Shine is also keen to explain that the album’s shift in sound to something more abrasive and punk than much of their output wasn’t in any way contrived. “We started writing those songs well over a year ago, eighteen months even, and that’s just how they were when they were written. How we always seem to work is that we start writing and a developing a new set before we go on a new tour, hone it down on the tour, and as soon as we get back we go straight into the studio and record it. So there was no great agenda, it was just a constant natural process, no ’okay, let’s get angry and make some political stuff’, that’s just how we roll.”

For the current UK tour, which hits Newcastle on Wednesday 24th May, the band will feature a stripped-down line-up for the Just Say No… material – the four core members, a new drummer and Fish (aka Neil Francis, also of Terminal Cheesecake) on vocals – but there will be some electronic elements too. “We’ve been getting more interested in electronic sets, so we’ll be doing some of those on this tour, which is nice because hopefully people are starting to get into the weirder electronic things we do.” The band initially met some resistance when they started exploring less rock-based forms. “At first, we had so many weird reactions, people throwing things at us and shouting, ‘where’s your fucking geetars, what is this shit?’. But we love that, it’s great to do people’s heads in. I love going to a gig and getting my head done in by a band, I might have some expectations and I want them blown out of the water!”

It had always struck me that the manner in which Gnod conduct themselves – their independence, their generous involvement in underground communities – had some parallels with Crass, and Shine certainly sees that band as a key influence on him at least.

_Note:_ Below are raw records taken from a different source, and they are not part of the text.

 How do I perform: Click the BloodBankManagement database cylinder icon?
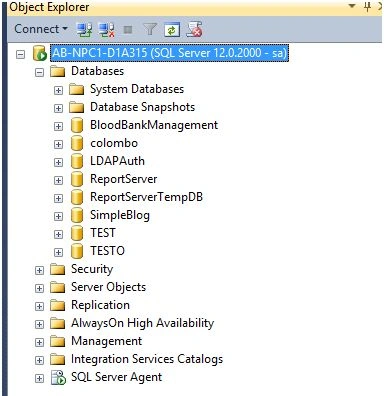tap(77, 126)
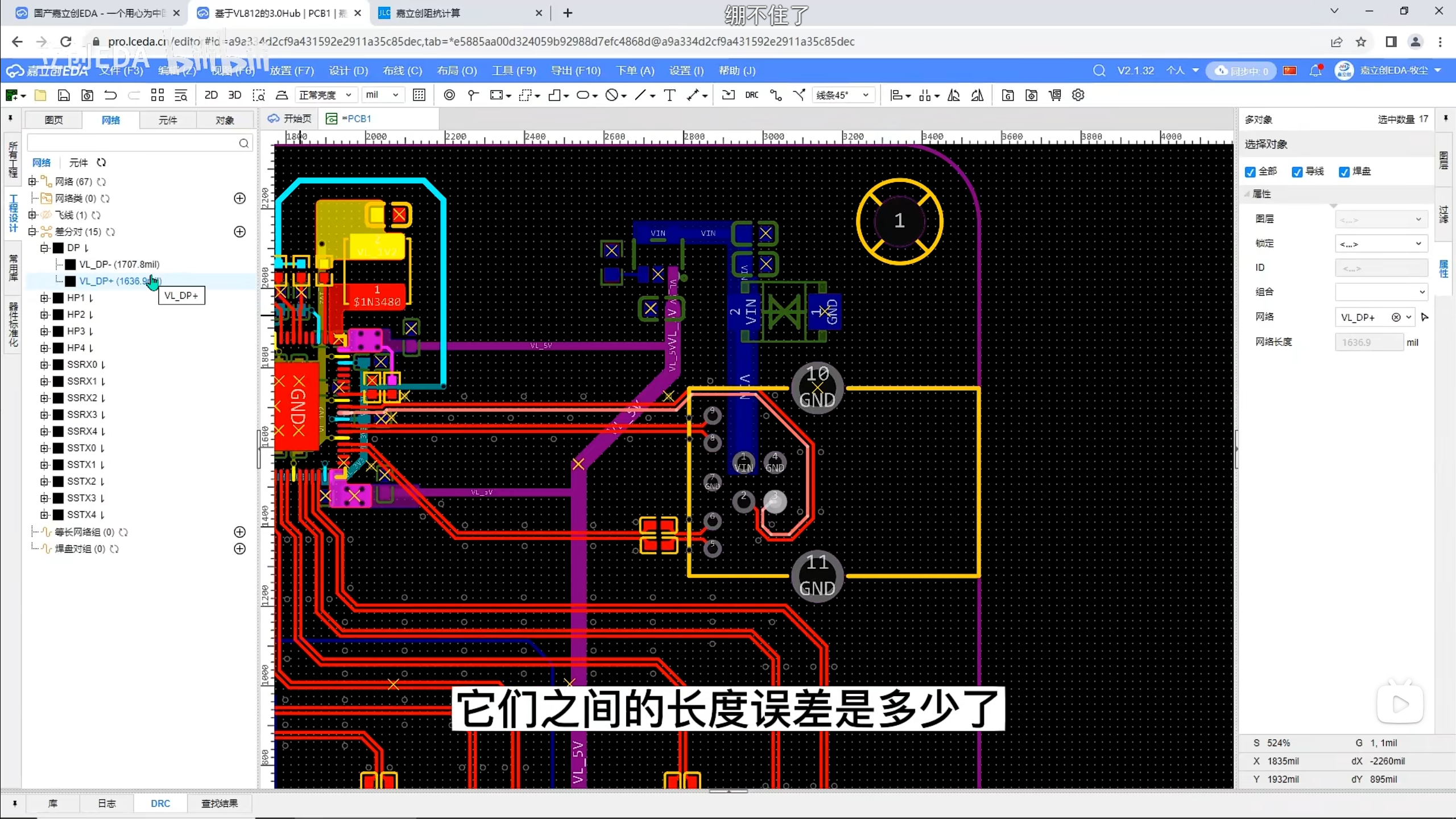The image size is (1456, 819).
Task: Select the Text tool in toolbar
Action: tap(669, 95)
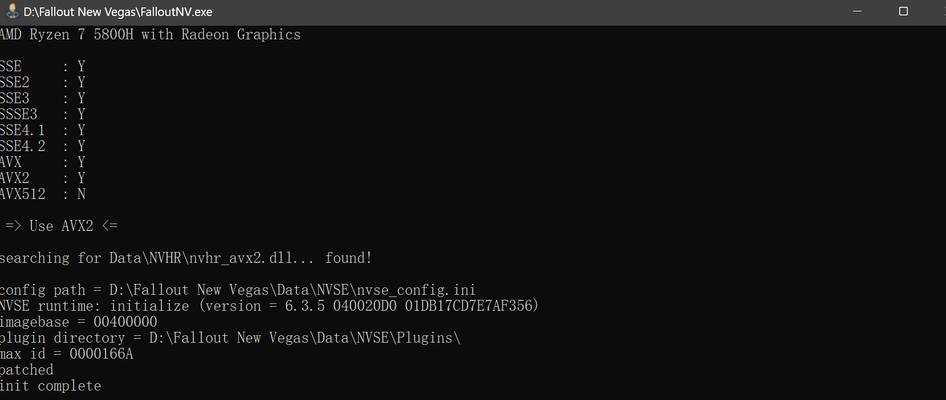Click the 'init complete' output line
946x400 pixels.
pyautogui.click(x=51, y=386)
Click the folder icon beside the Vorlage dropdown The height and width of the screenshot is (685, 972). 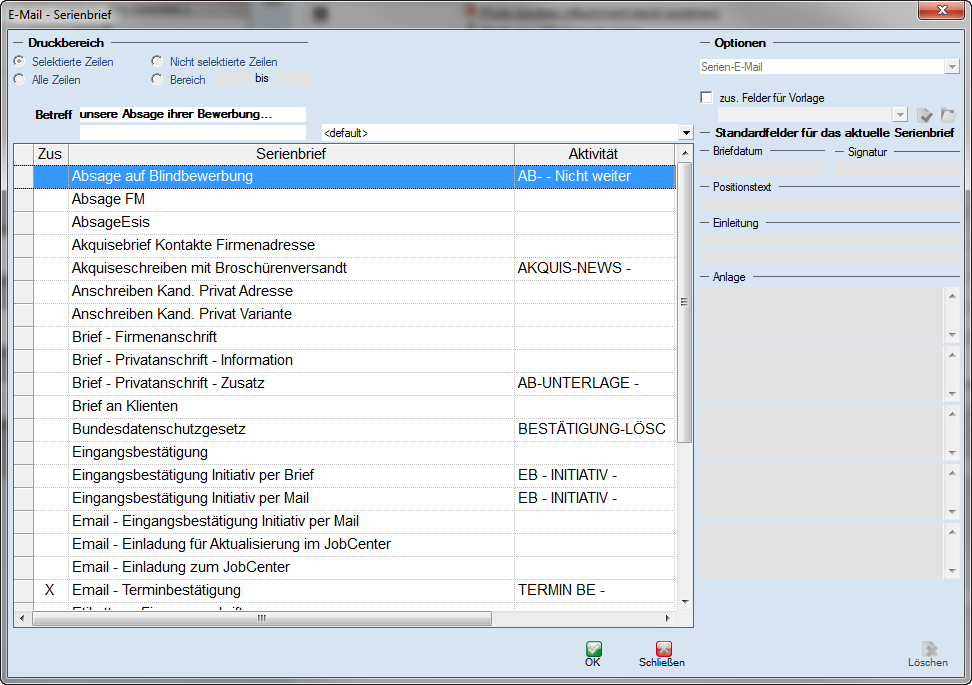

“When I was about 12, 13, I discovered Crass through a friend’s uncle’s record collection that he gave us. Ever since then Crass, Penny Rimbaud and Dial House have definitely always been hugely influential, the way Crass went about doing what they did and pretty much changed the record industry and showing young punks that there was an alternative to big business. I don’t think they get enough credit for doing all that: they set up spaces, and a lot of the bands I love from the late eighties and the early nineties, the weirder stuff, that all comes from Crass somehow.”

Typically industrious, Gnod have another new album out through Rocket next month, written and recorded with Radar Men From The Moon as The Temple Of BBV as part of a residency at last year’s Eindhoven Psych Lab, and Shine explains that BBV refers to “brain, blood, volume, which is directly linked to trepanation.” As Shine elaborates, “I’d be well up for giving trepanation a go if I could find somebody to do it. I just want the right medical procedure, you can do it in South America for a couple of grand. It’s only in western Europe where it’s taboo. It’s the oldest surgical procedure in the world, and it still gets practiced. So this album was themed around BBV and… I don’t want to use the word ‘enlightenment’, but something like enlightenment through trepanation, or the idea of it, freeing yourself and regaining some kind of paradise lost, you know?”

Just Say No is out now on Rocket Recordings. The Temple Of BBV album, also on Rocket, is released on June 9th. Gnod play Newcastle Cluny on Wednesday 24th May with White Hills.